Data on locating words and interface items:
───

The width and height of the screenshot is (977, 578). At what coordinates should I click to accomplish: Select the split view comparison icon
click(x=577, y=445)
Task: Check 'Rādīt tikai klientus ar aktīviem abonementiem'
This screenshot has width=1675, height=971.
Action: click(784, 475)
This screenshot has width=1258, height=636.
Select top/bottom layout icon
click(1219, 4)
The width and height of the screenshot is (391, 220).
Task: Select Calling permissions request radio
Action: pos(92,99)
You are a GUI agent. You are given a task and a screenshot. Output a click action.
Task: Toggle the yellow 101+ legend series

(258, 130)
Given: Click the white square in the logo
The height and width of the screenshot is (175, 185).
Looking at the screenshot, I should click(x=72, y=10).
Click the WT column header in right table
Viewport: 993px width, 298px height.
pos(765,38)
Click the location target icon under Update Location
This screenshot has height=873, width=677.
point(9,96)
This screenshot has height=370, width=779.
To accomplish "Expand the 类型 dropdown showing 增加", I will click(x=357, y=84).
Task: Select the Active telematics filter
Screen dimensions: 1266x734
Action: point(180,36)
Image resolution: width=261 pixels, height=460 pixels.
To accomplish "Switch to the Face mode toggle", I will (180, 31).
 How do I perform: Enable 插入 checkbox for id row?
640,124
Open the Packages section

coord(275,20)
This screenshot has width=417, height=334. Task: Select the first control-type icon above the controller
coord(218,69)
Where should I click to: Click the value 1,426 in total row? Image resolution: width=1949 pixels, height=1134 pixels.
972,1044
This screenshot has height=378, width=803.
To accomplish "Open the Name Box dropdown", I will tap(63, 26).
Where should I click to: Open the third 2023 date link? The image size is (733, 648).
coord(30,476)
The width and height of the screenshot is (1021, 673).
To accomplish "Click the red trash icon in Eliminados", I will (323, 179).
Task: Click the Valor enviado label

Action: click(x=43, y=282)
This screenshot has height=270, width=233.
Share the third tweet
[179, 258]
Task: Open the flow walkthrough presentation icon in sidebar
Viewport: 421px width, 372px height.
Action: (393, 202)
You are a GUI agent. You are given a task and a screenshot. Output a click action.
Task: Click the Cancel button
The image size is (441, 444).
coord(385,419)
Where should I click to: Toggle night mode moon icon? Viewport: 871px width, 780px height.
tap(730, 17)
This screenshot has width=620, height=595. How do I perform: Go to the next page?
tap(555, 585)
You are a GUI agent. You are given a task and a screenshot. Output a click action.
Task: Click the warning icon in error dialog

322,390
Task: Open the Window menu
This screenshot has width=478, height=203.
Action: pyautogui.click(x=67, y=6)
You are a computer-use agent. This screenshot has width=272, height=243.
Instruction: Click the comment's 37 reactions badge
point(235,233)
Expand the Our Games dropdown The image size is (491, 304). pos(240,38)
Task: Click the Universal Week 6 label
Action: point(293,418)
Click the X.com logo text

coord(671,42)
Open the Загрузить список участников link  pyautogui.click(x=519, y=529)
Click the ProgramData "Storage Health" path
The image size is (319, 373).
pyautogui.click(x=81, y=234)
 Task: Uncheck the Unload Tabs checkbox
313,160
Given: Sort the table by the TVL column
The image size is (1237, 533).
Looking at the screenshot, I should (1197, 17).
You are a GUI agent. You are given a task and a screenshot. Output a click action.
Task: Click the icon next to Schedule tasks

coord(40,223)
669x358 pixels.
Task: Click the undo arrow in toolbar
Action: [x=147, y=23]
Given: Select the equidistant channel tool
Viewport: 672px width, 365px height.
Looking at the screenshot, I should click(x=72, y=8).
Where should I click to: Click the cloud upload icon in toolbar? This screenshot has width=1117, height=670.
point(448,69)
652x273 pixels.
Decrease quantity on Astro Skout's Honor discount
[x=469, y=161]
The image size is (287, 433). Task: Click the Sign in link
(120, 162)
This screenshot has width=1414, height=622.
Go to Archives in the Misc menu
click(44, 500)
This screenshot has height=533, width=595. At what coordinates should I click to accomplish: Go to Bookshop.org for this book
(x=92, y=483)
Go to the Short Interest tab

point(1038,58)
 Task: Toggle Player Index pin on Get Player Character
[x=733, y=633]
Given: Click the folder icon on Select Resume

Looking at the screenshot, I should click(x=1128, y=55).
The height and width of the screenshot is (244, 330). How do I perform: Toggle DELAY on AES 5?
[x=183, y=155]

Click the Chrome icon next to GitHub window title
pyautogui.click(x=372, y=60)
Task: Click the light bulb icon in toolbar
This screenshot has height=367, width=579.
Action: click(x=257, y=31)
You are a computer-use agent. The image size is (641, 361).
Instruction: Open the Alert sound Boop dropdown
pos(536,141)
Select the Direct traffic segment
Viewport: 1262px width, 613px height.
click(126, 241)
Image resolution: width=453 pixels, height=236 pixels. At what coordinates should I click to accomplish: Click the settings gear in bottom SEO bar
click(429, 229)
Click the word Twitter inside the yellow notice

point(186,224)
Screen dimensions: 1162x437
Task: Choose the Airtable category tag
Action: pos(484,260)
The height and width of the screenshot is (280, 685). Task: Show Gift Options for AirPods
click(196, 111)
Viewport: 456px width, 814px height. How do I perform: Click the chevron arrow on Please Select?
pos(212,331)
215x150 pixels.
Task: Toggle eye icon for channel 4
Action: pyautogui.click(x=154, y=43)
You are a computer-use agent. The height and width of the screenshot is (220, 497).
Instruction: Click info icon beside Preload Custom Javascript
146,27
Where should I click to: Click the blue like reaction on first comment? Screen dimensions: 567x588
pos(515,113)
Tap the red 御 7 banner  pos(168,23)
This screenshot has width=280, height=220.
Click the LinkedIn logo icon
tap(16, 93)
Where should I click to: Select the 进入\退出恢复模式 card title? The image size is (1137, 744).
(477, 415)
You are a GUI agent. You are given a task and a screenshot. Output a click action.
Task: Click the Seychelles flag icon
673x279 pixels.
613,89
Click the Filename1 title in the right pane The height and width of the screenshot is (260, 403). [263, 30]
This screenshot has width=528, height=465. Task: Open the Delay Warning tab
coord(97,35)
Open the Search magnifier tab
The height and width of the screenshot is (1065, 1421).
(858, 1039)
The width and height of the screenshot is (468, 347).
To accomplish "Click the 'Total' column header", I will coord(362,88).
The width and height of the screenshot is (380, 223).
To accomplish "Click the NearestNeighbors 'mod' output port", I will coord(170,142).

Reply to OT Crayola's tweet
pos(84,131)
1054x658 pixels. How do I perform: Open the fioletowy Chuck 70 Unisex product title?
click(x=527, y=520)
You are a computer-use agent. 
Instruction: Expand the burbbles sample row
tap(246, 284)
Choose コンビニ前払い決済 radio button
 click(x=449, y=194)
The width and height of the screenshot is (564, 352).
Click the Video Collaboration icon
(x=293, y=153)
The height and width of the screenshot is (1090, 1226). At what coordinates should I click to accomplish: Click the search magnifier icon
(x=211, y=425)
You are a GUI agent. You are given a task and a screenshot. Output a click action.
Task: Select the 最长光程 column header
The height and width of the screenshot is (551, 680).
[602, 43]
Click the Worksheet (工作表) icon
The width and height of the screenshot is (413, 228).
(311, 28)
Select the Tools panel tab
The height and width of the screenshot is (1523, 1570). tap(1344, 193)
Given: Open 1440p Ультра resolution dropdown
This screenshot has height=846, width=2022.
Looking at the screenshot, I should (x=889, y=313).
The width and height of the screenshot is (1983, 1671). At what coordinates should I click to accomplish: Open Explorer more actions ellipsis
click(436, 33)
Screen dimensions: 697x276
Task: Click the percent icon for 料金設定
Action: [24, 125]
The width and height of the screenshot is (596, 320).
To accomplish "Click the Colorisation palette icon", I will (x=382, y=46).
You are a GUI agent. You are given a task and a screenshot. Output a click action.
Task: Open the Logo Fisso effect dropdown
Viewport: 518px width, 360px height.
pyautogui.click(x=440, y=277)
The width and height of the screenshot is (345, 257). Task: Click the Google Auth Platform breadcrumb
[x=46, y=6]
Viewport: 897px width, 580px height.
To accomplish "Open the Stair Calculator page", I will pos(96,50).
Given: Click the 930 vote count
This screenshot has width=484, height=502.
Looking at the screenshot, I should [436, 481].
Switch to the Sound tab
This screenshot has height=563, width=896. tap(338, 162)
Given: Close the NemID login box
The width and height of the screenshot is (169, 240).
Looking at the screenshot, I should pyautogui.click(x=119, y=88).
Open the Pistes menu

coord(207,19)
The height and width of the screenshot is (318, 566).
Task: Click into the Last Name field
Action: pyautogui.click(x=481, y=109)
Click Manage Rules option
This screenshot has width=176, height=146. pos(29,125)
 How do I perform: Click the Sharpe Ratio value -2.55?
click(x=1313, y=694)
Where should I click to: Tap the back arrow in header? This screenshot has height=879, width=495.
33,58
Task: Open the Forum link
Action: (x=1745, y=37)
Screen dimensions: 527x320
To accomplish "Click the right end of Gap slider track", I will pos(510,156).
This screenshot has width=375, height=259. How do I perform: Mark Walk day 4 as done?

───

Convert the data, beginning with its first line and continuing through the line containing "Action: pos(92,99)", into a Markdown table with the columns Row and Line. Number each row and omit any blank lines.

SOLUTION TO THE PROBLEM:
| Row | Line |
|---|---|
| 1 | The width and height of the screenshot is (977, 578). At what coordinates should I click to accomplish: Select the split view comparison icon |
| 2 | click(x=577, y=445) |
| 3 | Task: Check 'Rādīt tikai klientus ar aktīviem abonementiem' |
| 4 | This screenshot has width=1675, height=971. |
| 5 | Action: click(784, 475) |
| 6 | This screenshot has width=1258, height=636. |
| 7 | Select top/bottom layout icon |
| 8 | click(1219, 4) |
| 9 | The width and height of the screenshot is (391, 220). |
| 10 | Task: Select Calling permissions request radio |
| 11 | Action: pos(92,99) |